When the current 23-year megadrought plaguing the American West began, Lake Powell and Lake Mead — the largest U.S. reservoir, also on the Colorado — were 95% full. Now, they’re one-quarter full, according to Udall.
In order to prevent what one California official calls “a doomsday scenario,” the Department of the Interior will have to impose reductions in water allotments for downriver users.
Scientists say that the underlying conditions — growing demand for water and naturally occurring periodic drought — are being exacerbated by climate change. Warmer temperatures cause more water to evaporate, making both droughts and heavy precipitation more extreme. Climate change makes droughts “more frequent, longer, and more severe,” according to the U.S. Geological Survey.
"It’s unfortunate that the largely natural occurrence of a drought has coincided with this increasing warming due to greenhouse gases," Flavio Lehner, a professor of atmospheric sciences at Cornell University, said. "That has brought everything to a head much earlier than people thought it would."
In Europe, an unusually warm, dry winter has forced ski resorts in the Alps to close for lack of snow, and left the canals of Venice running dry in Italy. Some of the city’s iconic gondolas are stuck in the mud. Europe experienced its third-warmest January on record, France has seen a record dry spell of 31 days without rain, and the Alps have received less than half their normal snowfall so far this winter.
Last Wednesday, Britain’s National Drought Group warned that one hot, dry spell would return England to the severe drought conditions it endured last summer.
The threat goes beyond tourism: A study published last month by researchers from Graz University of Technology in Austria warned that Europe’s drinking water supply has become “very precarious.” Much of Europe has been in a drought since 2018, and a review of satellite data of groundwater confirmed acute shortages in parts of France, Italy and Germany.
“A few years ago, I would never have imagined that water would be a problem here in Europe,” Torsten Mayer-Gürr, one of the researchers, said.

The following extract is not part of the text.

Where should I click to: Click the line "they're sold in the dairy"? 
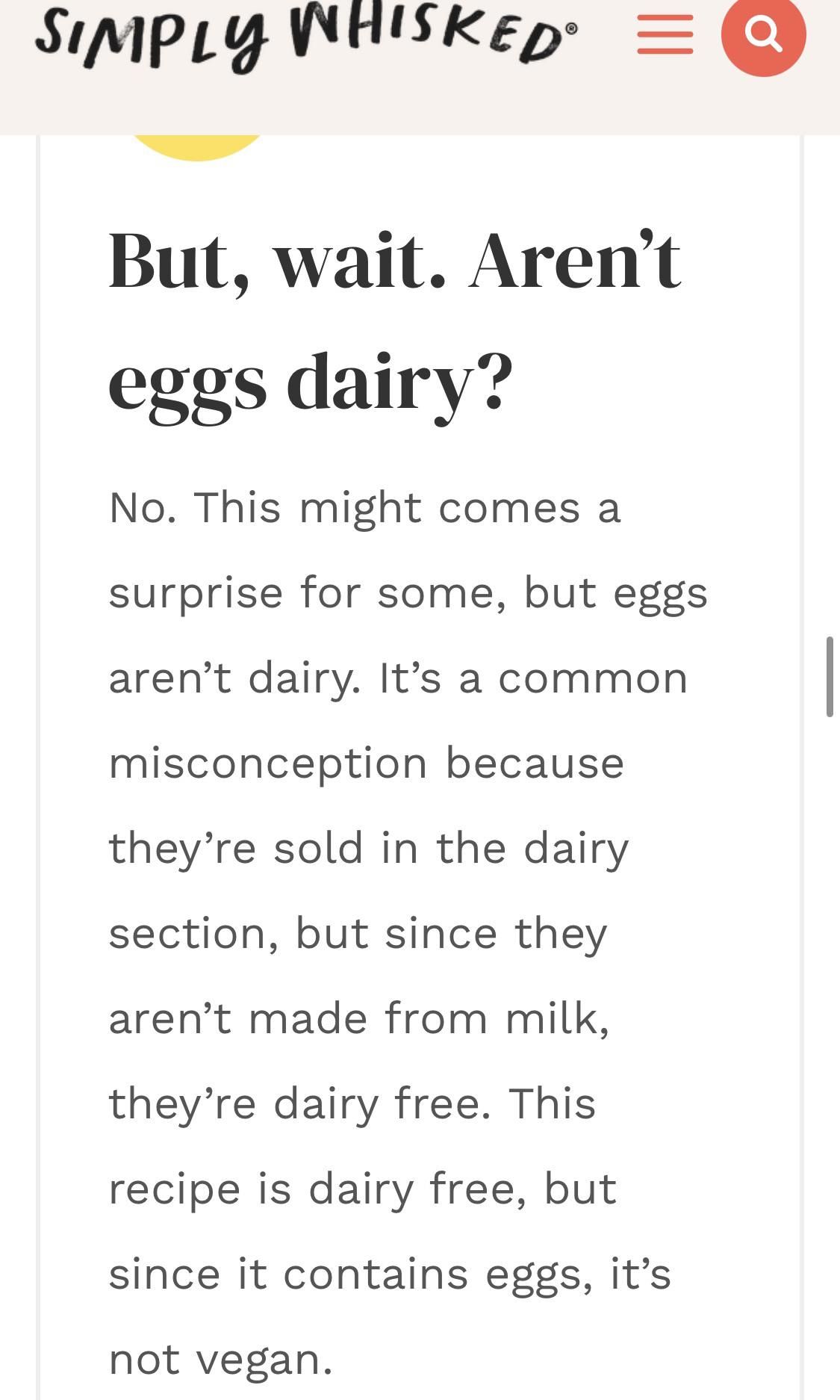[369, 849]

This development follows a summer of record-breaking heat waves and droughts that left thousands dead across the continent, as well as the worst wildfire season on record. Europe’s hot, dry summer coincided with acute droughts in the U.S. — even in normally wet regions like the Northeast — and in Asia. The dropping water levels revealed buried artifacts, including the wreckage of a German World War II warship in Serbia, dead bodies in Lake Mead and ancient Buddhist statues in China’s Yangtze River.
Last summer’s drought across the Northern Hemisphere was made 20 times more likely by climate change, according to an October 2022 study by World Weather Attribution, a group of international scientists who explore the link between global warming and the increasingly frequent and severe extreme weather events it causes.

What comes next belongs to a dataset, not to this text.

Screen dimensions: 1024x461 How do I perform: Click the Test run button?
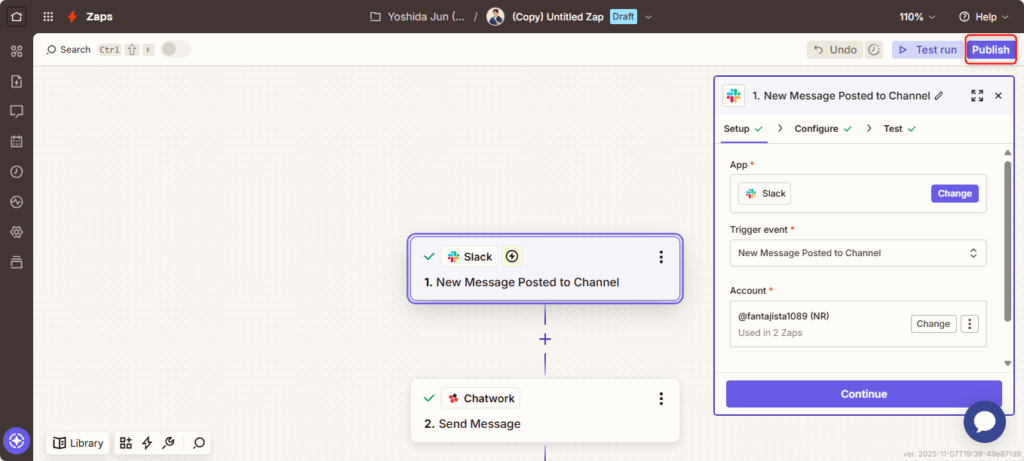point(926,50)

The worst impacts of ongoing drought are being felt in the Horn of Africa, where millions of residents in Ethiopia, Kenya and Somalia are contending with food insecurity due to poor harvests. The region faces a forecast of a sixth consecutive low rainy season this spring.
Meanwhile, it’s summer in the Southern Hemisphere, and crop yields are being diminished by drought there as well. Argentina is a leading exporter of soy and corn, but its production is being drastically reduced this year as extremely high temperatures exacerbate a drought.
Climate scientists say that adaptation to climate change-related droughts is essential, including reducing water usage and building new infrastructure, like aquifers, to better manage water resources.